Much of the first PVZ could be played with the same group of plants. Here you’re more inclined to diversify, taking new plants into battle just to see what effect Plant Food has on them. We never much cared for the Cabbage-pult, to be honest, using it only when the first game gave us no alternative. Now it’s regularly by our side, that full-screen attack obliterating entire waves of zombies and on several occasions helping us atone for what could have been a fatal mistake.
Plant Food changes the formula, then, but PVZ2’s structure – three eras, each spread over its own world map – also brings with it a host of places and new ways in which to play, as well as thematically appropriate twists to level design. In Egypt, tombstones block horizontal fire and must be destroyed or bypassed. In Pirate Seas, gaps between two ships are crossed by rope-swinging zombies or imps fired from cannons. In the Wild West, you drag minecarts up and down the screen as zombie attack patterns dictate.
Clearing the ten or so levels that make up each world’s critical path is only the start, with completion of the final stage opening up Star Objectives, which task you with replaying each level up to three more times with new sets of rules. There might be a limit on the number of plants you can lose or have in play at once. You might have to produce a large amount of sun or not spend any for a certain amount of time. You’re often tasked with killing a large quantity of zombies in a tight time limit, or with preventing them trampling over a line of flowers placed halfway across the screen.
Further ways to play lie in branches off the main path behind locked gates, keys to which are dropped by zombies. But while these seem ripe for monetisation, they aren’t available through in-app purchase in our review build. Each gate leads to one new plant or item and three progressively harder levels, dubbed Brain Busters, based on new concepts. In Last Stand, you’re given 2,000 sun with which to set out your stall, but once the action starts you play no role in proceedings bar deploying Plant Food.
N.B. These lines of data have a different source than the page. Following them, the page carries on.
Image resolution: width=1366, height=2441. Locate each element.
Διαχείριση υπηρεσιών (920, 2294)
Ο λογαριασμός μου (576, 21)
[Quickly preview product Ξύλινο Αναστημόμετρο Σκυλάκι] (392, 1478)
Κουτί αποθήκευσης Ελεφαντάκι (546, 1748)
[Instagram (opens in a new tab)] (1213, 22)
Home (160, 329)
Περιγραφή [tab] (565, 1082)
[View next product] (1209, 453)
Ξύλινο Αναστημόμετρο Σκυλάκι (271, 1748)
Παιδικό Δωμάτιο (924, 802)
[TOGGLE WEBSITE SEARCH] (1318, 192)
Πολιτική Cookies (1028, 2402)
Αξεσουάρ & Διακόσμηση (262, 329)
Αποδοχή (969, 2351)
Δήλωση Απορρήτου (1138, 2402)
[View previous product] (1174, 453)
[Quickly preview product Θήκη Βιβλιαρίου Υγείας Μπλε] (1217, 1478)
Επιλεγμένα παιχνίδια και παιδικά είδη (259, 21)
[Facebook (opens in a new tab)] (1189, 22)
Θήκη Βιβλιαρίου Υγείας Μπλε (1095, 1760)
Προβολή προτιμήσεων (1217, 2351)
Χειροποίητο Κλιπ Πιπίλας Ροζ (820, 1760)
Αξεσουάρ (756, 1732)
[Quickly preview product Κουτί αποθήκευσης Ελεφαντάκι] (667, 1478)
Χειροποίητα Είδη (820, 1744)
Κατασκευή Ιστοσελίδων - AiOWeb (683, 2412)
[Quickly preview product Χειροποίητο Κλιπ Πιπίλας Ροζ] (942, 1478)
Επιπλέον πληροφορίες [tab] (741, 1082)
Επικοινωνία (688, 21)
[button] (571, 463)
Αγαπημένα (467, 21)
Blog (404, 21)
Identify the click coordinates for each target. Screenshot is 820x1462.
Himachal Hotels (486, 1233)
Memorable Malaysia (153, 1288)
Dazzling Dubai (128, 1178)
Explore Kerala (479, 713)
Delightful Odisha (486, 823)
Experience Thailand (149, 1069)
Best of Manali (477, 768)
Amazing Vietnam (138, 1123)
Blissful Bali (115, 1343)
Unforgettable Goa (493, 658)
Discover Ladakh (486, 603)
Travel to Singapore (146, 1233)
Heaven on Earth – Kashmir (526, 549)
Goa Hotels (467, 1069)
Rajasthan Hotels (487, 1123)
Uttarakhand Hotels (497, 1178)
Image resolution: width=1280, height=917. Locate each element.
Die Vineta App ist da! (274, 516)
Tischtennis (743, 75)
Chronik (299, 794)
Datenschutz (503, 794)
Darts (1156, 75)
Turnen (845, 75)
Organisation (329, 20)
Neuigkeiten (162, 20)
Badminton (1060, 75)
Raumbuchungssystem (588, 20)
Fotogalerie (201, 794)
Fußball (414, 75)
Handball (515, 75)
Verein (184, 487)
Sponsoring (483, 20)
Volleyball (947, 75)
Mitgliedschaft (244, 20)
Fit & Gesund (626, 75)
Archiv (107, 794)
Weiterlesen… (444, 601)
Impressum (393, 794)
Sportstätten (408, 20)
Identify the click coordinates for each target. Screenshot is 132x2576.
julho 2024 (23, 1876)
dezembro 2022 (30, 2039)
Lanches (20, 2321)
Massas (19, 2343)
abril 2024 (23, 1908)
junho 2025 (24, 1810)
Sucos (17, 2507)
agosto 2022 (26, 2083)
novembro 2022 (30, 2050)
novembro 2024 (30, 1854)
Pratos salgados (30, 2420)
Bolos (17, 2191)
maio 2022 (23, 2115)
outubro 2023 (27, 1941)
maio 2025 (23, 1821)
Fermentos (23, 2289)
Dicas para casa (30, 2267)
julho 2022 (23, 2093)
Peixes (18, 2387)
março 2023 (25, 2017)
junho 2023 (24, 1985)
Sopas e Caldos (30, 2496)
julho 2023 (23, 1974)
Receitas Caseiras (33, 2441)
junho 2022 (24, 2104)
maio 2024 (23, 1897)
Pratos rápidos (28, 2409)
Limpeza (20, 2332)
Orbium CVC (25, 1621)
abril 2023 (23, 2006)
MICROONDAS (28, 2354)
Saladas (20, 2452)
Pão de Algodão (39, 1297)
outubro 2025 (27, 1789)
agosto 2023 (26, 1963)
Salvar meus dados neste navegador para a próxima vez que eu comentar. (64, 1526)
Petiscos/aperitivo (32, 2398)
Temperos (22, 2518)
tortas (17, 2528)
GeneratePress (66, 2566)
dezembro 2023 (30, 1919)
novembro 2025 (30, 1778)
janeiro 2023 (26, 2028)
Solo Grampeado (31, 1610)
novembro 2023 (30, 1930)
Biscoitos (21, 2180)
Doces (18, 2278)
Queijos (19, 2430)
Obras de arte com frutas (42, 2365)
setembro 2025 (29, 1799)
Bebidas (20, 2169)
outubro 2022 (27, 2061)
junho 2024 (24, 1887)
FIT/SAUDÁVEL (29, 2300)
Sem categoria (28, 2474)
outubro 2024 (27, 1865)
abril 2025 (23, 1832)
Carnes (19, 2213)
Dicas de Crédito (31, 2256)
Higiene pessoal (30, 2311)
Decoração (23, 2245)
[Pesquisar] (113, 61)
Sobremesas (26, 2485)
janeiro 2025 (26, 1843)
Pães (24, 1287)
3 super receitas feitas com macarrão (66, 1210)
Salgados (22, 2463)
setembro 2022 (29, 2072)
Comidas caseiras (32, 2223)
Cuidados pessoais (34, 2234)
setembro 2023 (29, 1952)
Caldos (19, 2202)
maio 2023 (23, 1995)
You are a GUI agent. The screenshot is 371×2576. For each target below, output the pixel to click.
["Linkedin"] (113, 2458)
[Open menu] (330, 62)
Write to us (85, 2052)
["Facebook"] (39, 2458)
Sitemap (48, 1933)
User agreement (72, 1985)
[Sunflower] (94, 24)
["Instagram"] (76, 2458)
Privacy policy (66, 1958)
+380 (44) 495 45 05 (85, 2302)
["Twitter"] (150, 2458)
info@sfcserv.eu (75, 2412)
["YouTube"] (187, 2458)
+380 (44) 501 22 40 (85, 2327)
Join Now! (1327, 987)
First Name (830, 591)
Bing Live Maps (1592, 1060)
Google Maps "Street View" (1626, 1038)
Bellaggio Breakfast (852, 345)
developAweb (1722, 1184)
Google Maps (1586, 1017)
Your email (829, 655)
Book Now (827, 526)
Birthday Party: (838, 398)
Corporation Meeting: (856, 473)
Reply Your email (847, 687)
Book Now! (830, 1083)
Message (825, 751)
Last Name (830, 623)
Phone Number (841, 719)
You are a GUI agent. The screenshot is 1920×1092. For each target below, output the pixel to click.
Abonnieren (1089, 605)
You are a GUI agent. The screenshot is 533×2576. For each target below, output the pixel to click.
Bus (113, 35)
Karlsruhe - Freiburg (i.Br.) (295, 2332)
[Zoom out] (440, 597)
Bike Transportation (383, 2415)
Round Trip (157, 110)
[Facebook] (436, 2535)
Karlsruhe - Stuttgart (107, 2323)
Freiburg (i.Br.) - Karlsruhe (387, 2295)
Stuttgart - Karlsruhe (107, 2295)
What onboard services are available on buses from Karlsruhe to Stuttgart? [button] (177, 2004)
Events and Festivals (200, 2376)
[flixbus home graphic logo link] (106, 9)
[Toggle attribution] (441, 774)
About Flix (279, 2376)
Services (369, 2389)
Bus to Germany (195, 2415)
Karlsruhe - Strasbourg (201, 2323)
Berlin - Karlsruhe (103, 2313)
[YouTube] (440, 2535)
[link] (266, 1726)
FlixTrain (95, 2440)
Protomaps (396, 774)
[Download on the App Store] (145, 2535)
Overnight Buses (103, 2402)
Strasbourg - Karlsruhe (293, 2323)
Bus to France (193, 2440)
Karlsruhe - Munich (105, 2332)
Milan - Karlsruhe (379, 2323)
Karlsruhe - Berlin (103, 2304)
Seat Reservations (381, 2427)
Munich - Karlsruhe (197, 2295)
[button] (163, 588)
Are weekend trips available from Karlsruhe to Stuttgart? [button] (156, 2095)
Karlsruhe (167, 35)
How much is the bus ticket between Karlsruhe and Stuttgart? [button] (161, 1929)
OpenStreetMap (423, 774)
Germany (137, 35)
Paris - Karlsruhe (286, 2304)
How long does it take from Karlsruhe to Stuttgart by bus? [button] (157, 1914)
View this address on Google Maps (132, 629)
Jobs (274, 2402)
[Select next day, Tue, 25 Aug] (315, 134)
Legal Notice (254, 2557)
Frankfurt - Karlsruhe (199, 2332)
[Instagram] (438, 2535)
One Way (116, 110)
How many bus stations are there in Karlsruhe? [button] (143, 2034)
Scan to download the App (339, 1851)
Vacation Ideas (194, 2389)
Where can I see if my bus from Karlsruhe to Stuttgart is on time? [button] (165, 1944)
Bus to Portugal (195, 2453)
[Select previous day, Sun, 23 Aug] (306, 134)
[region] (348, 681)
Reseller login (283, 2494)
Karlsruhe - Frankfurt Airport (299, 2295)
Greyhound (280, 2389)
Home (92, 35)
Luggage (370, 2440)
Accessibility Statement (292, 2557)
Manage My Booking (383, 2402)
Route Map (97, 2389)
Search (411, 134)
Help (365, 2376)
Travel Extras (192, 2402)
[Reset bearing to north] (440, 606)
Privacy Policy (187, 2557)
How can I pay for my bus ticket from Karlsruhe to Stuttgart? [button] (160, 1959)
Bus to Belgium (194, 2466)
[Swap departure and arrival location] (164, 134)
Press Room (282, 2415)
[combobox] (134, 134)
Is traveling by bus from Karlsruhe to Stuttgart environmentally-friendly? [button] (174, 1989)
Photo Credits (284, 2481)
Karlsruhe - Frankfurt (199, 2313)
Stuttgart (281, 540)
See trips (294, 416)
In the OK Corral, you’re given just one plant per zombie wave and shown exactly where onscreen your foes will make their entrance. These world maps play host to remarkable variety, and considerable challenge, too.
Perhaps its toughest levels are where PVZ2 will make its money. But while we’ve been challenged, we’ve never felt forced into spending our in-game coins to get us past a difficulty spike. We’ve spent coins on Plant Food and the new touch-control power-ups in a pinch, but with 15 hours on the clock we’re sitting on almost 50,000 coins. The casual players who made up the vast majority of Plants Vs Zombies’ 150 million installs may feel more compelled to pay up. At least the nonlinear world-map structure means that they won’t find themselves stuck on a single level for weeks on end, a tactic employed by many successful free-to-play games and one to which many expected PopCap, beholden to its new EA paymaster, to succumb.
A note of caution: PopCap is finessing its pricing structure during a soft launch in Australia, so we can’t say for sure what top-ups, premium items and the handful of IAP plants will cost on launch day. This is a live service, too, so if the game isn’t making enough money, all it takes is a slight back-end tweak to redress what is currently a pleasingly generous balance. But on the evidence of our playthrough, PVZ2 shows that PopCap is still the educated gamer’s favourite casual gaming company. This is a remarkable sequel, one that takes its predecessor not as a template, but a jumping-off point. And for all the justifiable concern about its chosen business model, its implementation of the free-to-play model prizes players’ hearts above the contents of their wallets.